[Begin Selected excerpt]

The automakers can produce fuel-efficient pickups by 2020, but the cost to build them will be passed along to customers
As Toyota Motor (TM) joins the Big Three Detroit automakers in trying to soften up fuel economy legislation winding through Congress that would require a Corporate Average Fuel Economy standard of 35 mpg by 2020, what gets lost in the controversy is that the carmakers actually could achieve the target. They just want a little more time—and money.
Key to the fuel economy target in the likely bill: building pickups and sport-utility vehicles that average 27.6 mpg by 2020. Despite complaints from automakers, that goal is certainly attainable. But it's going to take a well-funded information campaign aimed at consumers to prime the marketplace for what amounts to a re-engineering of the U.S. pickup market. This is what automakers, even Toyota, are afraid of. Nobody wants to upset "Bubba" pickup buyer.
The automakers have the technology to make the shift happen. But to build pickup trucks that get almost 10 miles more per gallon than they do now will require billions in new investment. This is a legitimate concern on the part of the auto companies, since the three domestics are struggling mightily to make any profit at all these days. Research and consulting firm Global Insight recently studied the issue and concluded that technology and manufacturing investments would be about $12 billion, including $8 billion on eight new diesel engine plants. And those investments would have to be made starting now, says Phil Gott, Global Insight's director of automotive consulting, in order to achieve the ramp-up with consumers.
Building Plug-In Efficiency
So far, the U.S. government hasn't talked up any plans to subsidize the shift. That seems odd. The government spends billions a year subsidizing farmers. And even Republican lawmakers believe there is a direct connection between foreign policy and U.S. dependence on oil. In the foreword of a new book, Freedom from Oil by David Sandalow, Senator Richard Lugar (R-Ind.) notes, "Oil is a magnet for conflict, a weapon for petro-states, and a stimulant for terrorism." Lugar adds, "We can build flex-fuel, plug-in highly efficient cars that get hundreds of miles per gallon of oil. It's time to get on the road to doing that." "Hundred of miles per gallon" refers to plug-in vehicles that can make a 40-mile trip without using gasoline.
The analysis by Global Insight goes like this: By 2020, nearly two-thirds of the U.S. vehicle fleet will have to be powered by a direct-injection engine (either gasoline or diesel), downsized from the current engine displacements on the market today, and be turbocharged. Diesel would have to comprise one-third of the market. Half of all vehicles would be one of the four forms of hybrid, and half of those hybrids would also be diesel-equipped. "To introduce such a stunning shift from port-injected gasoline engines (the vast majority of U.S. powertrains) to the new configurations would require a staggering amount of investment," says Gott.
Buyers Look at Upfront Costs
Toyota has made big investments in its new pickup truck plant in San Antonio as well as its Indiana plant where it builds SUVs. And even for Toyota, the move to much better truck/SUV fuel economy means not getting its planned return on investment in those plants, as well as its engine plants, if the energy bill goes through.

[End Selected excerpt]

--- Stated goal ---
Reproduce the pickup fuel economy article from "The automakers have" up to and including "ramp-up with consumers.", changing "auto companies" to "carmakers".

[Begin Extracted material]

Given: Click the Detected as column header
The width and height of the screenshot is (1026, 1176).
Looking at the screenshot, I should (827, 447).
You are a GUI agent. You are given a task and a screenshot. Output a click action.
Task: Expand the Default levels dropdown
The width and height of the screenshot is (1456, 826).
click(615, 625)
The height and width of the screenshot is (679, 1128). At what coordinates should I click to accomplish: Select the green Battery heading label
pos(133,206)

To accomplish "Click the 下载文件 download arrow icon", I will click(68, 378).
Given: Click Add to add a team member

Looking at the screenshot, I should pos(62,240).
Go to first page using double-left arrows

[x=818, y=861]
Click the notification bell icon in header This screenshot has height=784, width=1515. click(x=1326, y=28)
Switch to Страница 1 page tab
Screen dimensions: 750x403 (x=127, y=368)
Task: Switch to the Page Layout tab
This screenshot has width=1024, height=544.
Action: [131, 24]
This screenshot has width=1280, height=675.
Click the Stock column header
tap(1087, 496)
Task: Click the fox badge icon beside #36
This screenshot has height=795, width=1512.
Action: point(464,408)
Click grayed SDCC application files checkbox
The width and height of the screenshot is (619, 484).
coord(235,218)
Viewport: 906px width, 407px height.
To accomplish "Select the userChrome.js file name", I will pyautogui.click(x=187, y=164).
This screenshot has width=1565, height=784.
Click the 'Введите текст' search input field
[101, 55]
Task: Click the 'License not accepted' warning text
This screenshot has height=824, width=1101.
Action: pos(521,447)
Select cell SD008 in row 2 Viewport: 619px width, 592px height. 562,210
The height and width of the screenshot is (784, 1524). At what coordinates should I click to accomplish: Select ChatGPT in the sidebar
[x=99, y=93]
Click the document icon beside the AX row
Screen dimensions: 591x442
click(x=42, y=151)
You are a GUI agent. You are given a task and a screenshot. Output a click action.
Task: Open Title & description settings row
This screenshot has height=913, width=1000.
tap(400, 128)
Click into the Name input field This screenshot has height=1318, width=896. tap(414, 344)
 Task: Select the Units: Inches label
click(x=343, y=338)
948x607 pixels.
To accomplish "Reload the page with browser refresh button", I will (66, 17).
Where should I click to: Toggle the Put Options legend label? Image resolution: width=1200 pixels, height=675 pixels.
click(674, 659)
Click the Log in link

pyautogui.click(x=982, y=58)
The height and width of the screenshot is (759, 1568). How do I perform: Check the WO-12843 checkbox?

[End Extracted material]

--- Full solution ---
The automakers have the technology to make the shift happen. But to build pickup trucks that get almost 10 miles more per gallon than they do now will require billions in new investment. This is a legitimate concern on the part of the carmakers, since the three domestics are struggling mightily to make any profit at all these days. Research and consulting firm Global Insight recently studied the issue and concluded that technology and manufacturing investments would be about $12 billion, including $8 billion on eight new diesel engine plants. And those investments would have to be made starting now, says Phil Gott, Global Insight's director of automotive consulting, in order to achieve the ramp-up with consumers.